O diretor ajeitou a sua postura na cadeira e apoiou os cotovelos na mesa. Entrelaçou os dedos e colocou o queixo em cima dele, lançando um olhar sério para o seminarista. — Hmmm… É mesmo?

— Juro em nome do Senhor! Se escutou com atenção aquela conversa, então sabe que o que falei é a mais pura verdade!

— Afff… assim você me complicada. — O Diretor se inclinou para trás em sua cadeira. — Porque, de tudo que eu ouvi, nada fez com que eu acreditasse em você.

— Ora, mas isso é absurdo! Diga-me, diretor, o que preciso fazer para conseguir sua confiança?

— Acho… que nada. Garoto, arrume suas coisas e na portaria ligue para os seus responsáveis virem te buscar. Estarei te expulsando do meu seminário. Seu nome já está manchado, não quero que um dia ele suje o desta instituição.

— Ridículo! Você não pode fazer isso comigo! — Irritado, Frederico se levantou. — Pense bem, estará expulsando o melhor aluno daqui. Eu sou o melhor dentre as salas! Sou eu quem tira as maiores notas! A coordenação toda espera grandes coisas de mim!

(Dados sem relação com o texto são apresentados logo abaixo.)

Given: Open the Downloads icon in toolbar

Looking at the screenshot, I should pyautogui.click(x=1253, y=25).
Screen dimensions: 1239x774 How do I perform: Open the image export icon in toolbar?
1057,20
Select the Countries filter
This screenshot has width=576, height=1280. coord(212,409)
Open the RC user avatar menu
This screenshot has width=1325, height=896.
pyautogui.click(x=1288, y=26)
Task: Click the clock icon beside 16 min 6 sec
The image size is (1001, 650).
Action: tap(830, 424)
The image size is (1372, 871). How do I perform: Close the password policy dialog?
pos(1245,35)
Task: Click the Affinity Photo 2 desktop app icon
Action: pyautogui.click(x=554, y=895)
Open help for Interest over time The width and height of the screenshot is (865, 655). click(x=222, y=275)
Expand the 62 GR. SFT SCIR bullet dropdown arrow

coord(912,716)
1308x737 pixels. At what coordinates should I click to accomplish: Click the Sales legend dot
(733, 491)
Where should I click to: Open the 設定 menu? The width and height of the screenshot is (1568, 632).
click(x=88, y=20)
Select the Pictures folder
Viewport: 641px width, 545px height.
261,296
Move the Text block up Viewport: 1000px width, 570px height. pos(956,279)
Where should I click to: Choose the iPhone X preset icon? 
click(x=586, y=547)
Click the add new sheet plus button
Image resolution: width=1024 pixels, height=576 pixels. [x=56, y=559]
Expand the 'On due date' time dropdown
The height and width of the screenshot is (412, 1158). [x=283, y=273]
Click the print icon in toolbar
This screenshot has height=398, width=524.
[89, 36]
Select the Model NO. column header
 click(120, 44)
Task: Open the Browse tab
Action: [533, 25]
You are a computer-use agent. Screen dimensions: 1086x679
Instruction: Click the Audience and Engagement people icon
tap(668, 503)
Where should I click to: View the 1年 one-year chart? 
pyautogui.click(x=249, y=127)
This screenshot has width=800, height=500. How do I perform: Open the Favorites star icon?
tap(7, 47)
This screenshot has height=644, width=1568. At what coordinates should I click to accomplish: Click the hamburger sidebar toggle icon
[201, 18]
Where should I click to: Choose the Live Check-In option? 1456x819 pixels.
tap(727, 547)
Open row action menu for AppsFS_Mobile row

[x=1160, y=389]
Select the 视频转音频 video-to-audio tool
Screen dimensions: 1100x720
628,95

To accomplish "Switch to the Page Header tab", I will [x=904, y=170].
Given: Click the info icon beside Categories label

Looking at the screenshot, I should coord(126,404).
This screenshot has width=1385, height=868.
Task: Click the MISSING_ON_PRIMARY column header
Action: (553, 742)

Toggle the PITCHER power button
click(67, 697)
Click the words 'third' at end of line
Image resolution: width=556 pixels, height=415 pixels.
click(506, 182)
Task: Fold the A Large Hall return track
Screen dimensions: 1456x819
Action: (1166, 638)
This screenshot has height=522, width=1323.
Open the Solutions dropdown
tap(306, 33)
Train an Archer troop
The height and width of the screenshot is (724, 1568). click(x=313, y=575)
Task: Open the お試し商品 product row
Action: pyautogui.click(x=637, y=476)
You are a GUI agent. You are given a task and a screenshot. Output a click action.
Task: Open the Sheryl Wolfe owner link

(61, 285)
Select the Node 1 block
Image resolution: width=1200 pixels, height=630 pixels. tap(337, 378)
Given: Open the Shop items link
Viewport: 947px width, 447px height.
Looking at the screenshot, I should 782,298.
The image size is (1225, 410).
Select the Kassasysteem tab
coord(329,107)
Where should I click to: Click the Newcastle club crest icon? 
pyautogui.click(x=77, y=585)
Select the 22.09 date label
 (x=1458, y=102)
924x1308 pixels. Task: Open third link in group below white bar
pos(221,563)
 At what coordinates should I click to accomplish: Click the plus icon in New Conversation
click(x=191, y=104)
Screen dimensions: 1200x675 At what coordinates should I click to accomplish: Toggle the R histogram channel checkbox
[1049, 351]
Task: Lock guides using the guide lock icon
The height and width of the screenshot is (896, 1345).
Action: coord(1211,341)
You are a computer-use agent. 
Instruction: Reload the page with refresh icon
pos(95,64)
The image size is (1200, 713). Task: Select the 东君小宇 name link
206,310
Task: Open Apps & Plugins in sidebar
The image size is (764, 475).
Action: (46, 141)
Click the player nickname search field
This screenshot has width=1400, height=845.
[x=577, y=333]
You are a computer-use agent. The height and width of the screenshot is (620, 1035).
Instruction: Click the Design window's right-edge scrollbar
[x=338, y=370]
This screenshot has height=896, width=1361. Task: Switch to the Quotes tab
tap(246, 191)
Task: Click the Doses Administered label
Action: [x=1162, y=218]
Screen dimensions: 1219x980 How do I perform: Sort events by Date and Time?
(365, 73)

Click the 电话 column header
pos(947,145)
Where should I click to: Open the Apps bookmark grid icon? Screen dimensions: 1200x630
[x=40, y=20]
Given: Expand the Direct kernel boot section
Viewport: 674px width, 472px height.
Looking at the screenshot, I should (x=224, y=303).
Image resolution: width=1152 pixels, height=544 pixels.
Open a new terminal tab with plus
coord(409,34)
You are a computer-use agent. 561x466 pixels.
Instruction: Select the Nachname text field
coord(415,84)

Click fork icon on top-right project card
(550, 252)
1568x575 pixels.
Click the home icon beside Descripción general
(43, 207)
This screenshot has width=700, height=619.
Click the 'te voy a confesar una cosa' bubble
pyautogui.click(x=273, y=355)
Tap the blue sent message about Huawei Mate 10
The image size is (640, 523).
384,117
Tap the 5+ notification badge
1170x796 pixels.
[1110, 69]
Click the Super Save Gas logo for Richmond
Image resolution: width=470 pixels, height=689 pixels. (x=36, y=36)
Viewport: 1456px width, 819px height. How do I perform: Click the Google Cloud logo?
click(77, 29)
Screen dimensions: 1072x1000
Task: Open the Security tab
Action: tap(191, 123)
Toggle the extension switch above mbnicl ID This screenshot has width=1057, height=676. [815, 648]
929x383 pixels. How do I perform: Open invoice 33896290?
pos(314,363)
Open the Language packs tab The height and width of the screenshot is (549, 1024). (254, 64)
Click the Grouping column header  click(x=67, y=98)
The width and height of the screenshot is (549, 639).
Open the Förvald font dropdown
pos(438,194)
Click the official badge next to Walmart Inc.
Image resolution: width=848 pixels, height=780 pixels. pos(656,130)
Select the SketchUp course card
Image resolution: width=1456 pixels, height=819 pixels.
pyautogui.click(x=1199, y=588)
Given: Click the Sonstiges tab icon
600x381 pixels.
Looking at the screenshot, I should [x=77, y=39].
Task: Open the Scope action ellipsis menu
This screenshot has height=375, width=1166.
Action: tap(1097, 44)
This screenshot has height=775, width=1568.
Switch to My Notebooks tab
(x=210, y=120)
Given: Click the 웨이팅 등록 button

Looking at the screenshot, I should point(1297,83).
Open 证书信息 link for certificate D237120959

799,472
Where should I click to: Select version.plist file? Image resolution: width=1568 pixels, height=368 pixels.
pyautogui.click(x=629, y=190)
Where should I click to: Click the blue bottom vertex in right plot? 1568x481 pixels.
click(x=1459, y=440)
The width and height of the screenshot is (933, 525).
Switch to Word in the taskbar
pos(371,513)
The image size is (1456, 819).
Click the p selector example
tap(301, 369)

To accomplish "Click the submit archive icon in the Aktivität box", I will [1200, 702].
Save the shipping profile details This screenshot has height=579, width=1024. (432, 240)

— E daí? — O diretor deu um corte seco. — Creio que você esteja confundindo as coisas. O seminário não é sobre notas, mas sobre comportamento, fé e religião. Coisas que vejo que você não tem. Por não apresentar essas três virtudes, posso muito bem te expulsar.

Frederico levou pro pessoal tal fala e protestou: — Isso não vai ficar assim! Não vou deixar barato! Irei recorrer à Justiça se for preciso!

— Ai, tá, tá… Faça o que bem quiser, estou cansado de suas ladainhas. Você vai querer sair daqui com o mínimo de decência ou quer que eu chame os seguranças do seminário para te escoltar para fora? 

Frederico não respondeu. Permaneceu em silêncio fazendo uma cara feia para ele.

— Muito bem, você que escolheu isso.

O diretor tirou o telefone do gancho. Quando o colocou na orelha, o seminarista começou a falar:

— E-espera, espera! Você… não pode fazer isso…

— E por que não? — zombou Rubens, enquanto apertava as teclas do painel.

Com a pergunta, Frederico permitiu-se soltar um sorriso diabólico e parar de atuar. Ajeitou-se na cadeira, cruzando as pernas, e lançou um olhar carregado de intenção assassina para o seu diretor.

— Porque a dedução dos policiais está certa. Eu de fato sou o responsável pelo desaparecimento daqueles alunos e professores.

Rubens pareceu assustado ao ver aquela mudança repentina de comportamento acompanhada daquela fala. Todo aquele desespero de antes havia sumido, deixando para trás uma frieza mortal. Sua verdadeira natureza havia sido revelada.

De repente, entre os dois, tudo que restou foi um silêncio mórbido.